Meet The Wentworths, a powerful and wealthy Los Angeles family led by Judith, the narcissistic matriarch who practices anorexia and runs her household with an iron hand. August, the patriarch, is messing around with Honey Belmont, a confused 21-year-old single mother who needs to pay her bills. Eldest son, Conrad, an LA power lawyer with no morals, dumps his psychotic girlfriend, Angela. Becky, the married daughter, has a wimpy husband and two maladjusted children. And son, Norman, a 35-year-old gay cross-dresser, lives in the guesthouse.

The chapters alternate points of view, with the cast of characters offering a glimpse of their dysfunctional lives—and giving readers a fly-on-the-wall perspective of the comic and tragic events that befall this family as their individual and collective situations play out.

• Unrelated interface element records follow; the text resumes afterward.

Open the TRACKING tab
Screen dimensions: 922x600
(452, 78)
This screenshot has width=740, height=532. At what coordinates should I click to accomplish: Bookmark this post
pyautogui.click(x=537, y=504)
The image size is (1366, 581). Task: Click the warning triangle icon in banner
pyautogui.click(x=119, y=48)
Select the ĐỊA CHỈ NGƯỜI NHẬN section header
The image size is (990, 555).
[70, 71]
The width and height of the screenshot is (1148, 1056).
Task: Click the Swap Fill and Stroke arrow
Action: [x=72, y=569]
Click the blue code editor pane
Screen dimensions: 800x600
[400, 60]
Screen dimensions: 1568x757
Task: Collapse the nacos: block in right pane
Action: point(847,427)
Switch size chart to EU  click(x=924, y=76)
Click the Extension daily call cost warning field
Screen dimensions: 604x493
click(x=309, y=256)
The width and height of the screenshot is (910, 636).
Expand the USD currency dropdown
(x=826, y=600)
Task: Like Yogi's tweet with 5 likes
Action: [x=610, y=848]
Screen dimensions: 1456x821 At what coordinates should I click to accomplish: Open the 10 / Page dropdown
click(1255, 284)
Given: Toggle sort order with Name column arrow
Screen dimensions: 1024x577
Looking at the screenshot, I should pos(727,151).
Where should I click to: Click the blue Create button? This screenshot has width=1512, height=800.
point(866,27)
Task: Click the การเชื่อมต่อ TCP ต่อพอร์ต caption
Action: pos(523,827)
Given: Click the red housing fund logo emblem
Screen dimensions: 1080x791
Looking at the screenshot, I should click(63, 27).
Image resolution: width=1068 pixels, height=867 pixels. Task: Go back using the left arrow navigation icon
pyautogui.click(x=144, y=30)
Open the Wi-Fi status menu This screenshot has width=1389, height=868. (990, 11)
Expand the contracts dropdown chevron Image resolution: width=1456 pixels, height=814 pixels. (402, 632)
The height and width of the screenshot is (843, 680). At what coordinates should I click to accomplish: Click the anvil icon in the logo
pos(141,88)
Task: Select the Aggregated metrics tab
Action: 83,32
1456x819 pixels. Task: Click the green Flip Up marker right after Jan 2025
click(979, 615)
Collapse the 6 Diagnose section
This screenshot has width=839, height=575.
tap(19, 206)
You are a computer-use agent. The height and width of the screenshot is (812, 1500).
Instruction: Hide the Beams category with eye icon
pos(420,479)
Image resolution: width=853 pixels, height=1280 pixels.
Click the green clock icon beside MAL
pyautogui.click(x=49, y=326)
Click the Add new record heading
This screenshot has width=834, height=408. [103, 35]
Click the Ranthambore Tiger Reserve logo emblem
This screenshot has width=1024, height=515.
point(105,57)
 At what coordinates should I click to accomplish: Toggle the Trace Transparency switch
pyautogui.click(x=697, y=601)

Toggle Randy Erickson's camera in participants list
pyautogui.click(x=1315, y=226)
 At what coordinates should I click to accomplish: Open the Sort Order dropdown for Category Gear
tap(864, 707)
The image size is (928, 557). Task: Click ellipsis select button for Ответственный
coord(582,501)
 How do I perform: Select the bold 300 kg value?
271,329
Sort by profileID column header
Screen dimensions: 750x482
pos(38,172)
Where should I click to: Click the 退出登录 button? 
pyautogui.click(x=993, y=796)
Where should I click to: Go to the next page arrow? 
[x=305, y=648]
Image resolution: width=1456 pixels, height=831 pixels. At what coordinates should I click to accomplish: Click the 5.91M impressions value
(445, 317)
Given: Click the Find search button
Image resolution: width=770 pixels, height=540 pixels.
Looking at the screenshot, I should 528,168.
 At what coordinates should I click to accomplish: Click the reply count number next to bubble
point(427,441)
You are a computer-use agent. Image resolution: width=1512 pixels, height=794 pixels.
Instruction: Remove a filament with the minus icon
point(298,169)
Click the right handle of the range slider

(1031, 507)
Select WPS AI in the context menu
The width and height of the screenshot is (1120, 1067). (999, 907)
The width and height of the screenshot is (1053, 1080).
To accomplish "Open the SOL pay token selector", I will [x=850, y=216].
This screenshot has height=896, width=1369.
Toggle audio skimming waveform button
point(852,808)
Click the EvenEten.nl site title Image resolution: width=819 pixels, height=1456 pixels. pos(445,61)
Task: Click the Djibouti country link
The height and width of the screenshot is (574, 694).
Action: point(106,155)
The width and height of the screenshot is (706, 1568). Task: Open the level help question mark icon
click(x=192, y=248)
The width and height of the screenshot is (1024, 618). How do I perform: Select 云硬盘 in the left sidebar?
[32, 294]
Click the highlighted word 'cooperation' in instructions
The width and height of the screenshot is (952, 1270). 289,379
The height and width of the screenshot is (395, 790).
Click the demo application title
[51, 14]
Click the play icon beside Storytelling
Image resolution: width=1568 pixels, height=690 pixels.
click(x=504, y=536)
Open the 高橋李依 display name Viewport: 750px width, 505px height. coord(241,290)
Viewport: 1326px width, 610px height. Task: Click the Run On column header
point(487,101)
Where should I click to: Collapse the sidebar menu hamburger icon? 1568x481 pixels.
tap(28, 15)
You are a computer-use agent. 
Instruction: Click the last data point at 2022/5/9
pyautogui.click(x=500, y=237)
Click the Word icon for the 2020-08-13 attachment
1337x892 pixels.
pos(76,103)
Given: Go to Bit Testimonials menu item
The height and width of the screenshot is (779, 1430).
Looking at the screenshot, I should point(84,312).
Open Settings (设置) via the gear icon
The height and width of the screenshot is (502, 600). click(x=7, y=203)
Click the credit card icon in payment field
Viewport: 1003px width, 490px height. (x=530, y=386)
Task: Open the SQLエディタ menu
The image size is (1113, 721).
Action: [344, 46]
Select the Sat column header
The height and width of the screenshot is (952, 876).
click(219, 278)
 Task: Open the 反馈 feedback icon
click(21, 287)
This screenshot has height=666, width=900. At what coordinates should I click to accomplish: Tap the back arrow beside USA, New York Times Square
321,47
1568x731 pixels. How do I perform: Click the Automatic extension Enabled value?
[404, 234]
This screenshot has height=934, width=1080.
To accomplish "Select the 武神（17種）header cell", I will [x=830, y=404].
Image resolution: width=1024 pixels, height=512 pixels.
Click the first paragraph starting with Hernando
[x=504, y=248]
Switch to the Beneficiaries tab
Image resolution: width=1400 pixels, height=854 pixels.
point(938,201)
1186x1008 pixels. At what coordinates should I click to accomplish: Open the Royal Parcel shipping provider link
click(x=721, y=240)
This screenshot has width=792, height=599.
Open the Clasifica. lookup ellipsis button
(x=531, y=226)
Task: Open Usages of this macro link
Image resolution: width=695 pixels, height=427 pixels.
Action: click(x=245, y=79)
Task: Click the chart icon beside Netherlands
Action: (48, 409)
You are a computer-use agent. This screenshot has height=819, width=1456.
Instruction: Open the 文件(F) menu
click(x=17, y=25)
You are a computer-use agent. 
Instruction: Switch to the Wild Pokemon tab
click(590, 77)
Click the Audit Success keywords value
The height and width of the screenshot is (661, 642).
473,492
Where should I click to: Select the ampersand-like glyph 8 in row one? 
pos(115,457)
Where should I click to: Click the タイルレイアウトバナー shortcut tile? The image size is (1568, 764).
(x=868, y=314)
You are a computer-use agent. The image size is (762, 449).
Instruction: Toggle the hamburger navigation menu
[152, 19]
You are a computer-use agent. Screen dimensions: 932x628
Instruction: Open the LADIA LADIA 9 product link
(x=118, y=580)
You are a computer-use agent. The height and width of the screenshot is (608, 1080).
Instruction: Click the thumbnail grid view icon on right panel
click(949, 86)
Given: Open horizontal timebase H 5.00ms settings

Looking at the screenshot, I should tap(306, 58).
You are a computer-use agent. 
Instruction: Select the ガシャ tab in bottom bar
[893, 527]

The idea of The Wentworths could have been taken straight from Dynasty, Dallas, or Falcon Crest, but without the ranch or the vineyards. Still, The Wentworths is even more fun, with its upscale Los Angeles twist and a lot more frankness. Each character has his or her own quirks, and the better-than-any-soap-opera story takes place over a very short period of time. It ebbs, flows, rises, and crashes with the turn of every page.

Bold and deliciously decadent, The Wentworths makes you feel like you’re peering into something you really shouldn’t be looking at—and it’s completely worth the ride.